18 years ago, Guillaume wrote Amelie, the classic Jean-Pierre Jeunet film that stripped Paris of all of its gritty realism and painted it as a dreamy and idyllic place for true romantics to fall in love with. Since then, most Hollywood movies about the city have ran with his vision. His next story could help dismantle it.
Enter I Lost My Body, the cinematic version of his 2006 book about a hapless pizza delivery boy falling for a mysterious young woman in Paris while, down in the sewers and streets, a severed hand escapes a laboratory and desperately scours the city for its body. “This is not like Amelie,” he assures i-D. “This is dark Paris. The true Paris.”
Set in the early 90s, the film’s dual narratives grapple with ambiguous issues of class and human connection through its two very different leads. The pizza boy is Naoufel, a Moroccan immigrant who, having been orphaned as a child, spends his time between his overbearing job and living with his Lothario-like cousin in the city’s suburbs. Meanwhile the hand, crawling across the city, is also trying to find safety and contentment while exposed to hungry vermin and the hustle and bustle of traffic, trains and garbage trucks. The end goal, for each of them, is always just slightly out of reach.

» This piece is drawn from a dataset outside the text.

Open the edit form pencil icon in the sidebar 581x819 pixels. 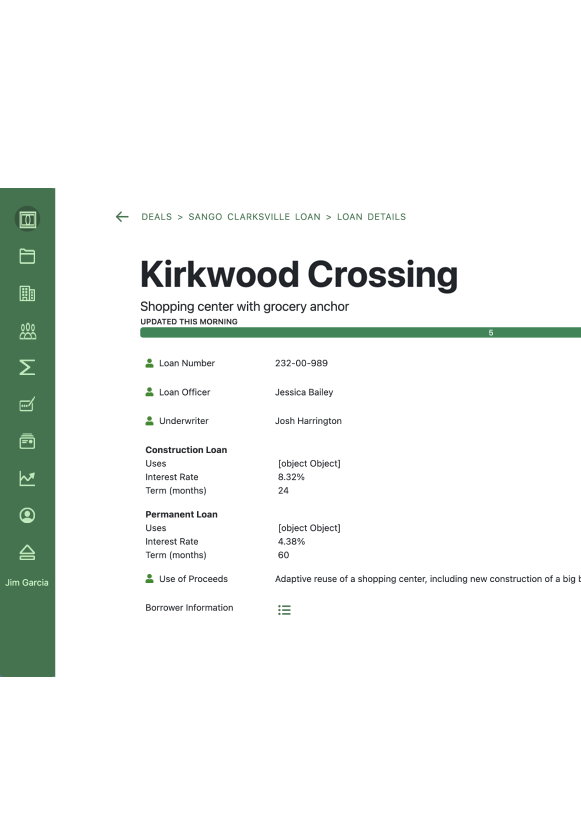tap(27, 404)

Naoufel’s existence as an immigrant isn’t the centrepiece of the story, as is so common with characters like his, particularly in French cinema. Four years ago at the Cannes Film Festival (where I Lost My Body premiered and won the Critics’ Week Grand Prize this year), the Jacques Audiard film Dheepan — also set in the Paris suburb s — told the story of a Sri Lankan immigrant rebelling against the xenophobic society he’s wound up in. It was an extremist piece of cinema that felt like a simplistic and knee-jerk response to the influx of migrants crossing the Atlantic at the time. It mishandled the intentions of those making those journeys.

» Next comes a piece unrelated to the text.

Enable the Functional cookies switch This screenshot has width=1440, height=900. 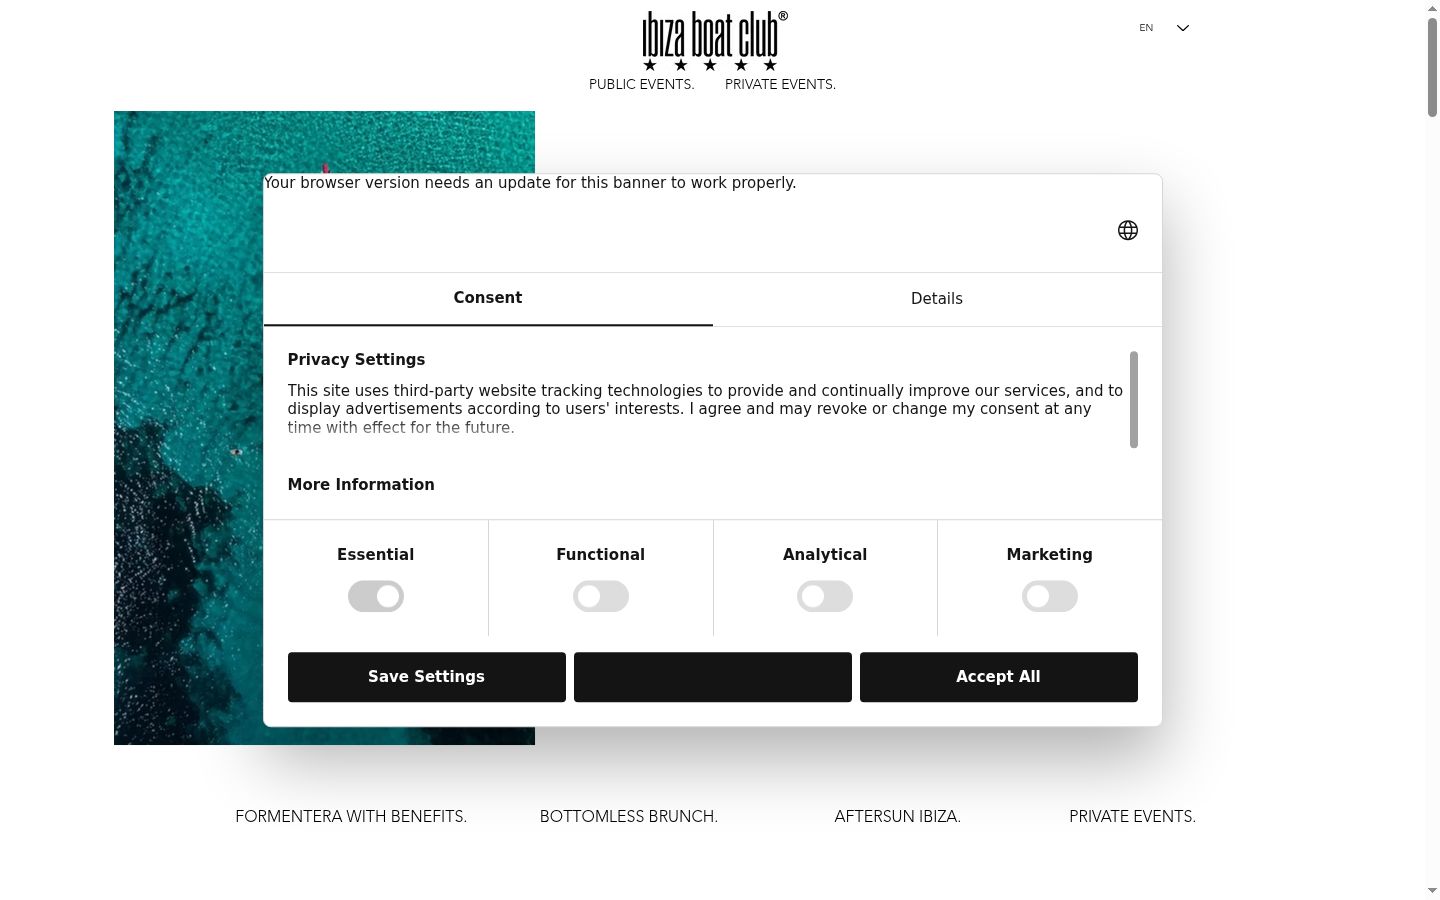(601, 597)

Instead, I Lost My Body simply uses Naoufel’s background as a way of fleshing out of his character, rather than using it as a means of exploring his position in society. He lives a life shaped by other things instead. “Even though he is an immigrant, the depiction of his journey has nothing to do with the way people discuss immigrant’s problems,” the film’s producer Marc Du Pontavice says. “He’s a boy struggling to find his way through life after a trauma. We don’t corner ourselves with the fact that he’s an immigrant.”
Instead, the main thing on Naoufel’s mind is Gabrielle, a girl who he fatefully meets one night as he rushes around the suburbs delivering pizza. Jaded by how rude and dismissive most of his customers are, Naoufel spends a whole rainy evening talking to the charming Gabrielle through the intercom in her building, never meeting face-to-face, until he eventually tracks her down. It’s at this point the story takes a strange twist, as Naoufel embeds himself into her life without her knowing. The extent of his infatuation for her bordering on stalking. It throws up interesting questions in terms of power play and control, but Marc is keen to point out that “he’s the shy one and she’s the one with confidence”.

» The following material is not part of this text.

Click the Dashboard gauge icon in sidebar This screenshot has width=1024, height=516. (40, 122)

The whole thing unfurls like a puzzle the viewer has to solve as it hurtles towards its final climactic moments, as we try to make sense of the connection between Naoufel and the hand that often shadows his own movements. “When you have this kind of subject, you have to show the story in a way that isn’t just serving a purpose,”director Jérémy Clapin tells us. “It’s a world of different pieces trying to be reunited, and so the story had to be interesting, but so did the way we told [it].” It starts on two opposite poles, introduces a point of conflict (in the form of Gabrielle) and weaves their life stories tightly together in a manner that keeps you guessing. “From the beginning of having two stories going simultaneously is a huge challenge because you need to keep the viewer’s attention as you go from Naoufel to the hand and vice versa,” he adds. “It’s even harder in animation, because you produce what you’ve storyboarded, you don’t have the opportunity to shoot [B-Roll and extra takes].” It has all of the cinematic ingredients of a scintillating thriller, and handles them with such confidence that you often forget it’s animated in the first place.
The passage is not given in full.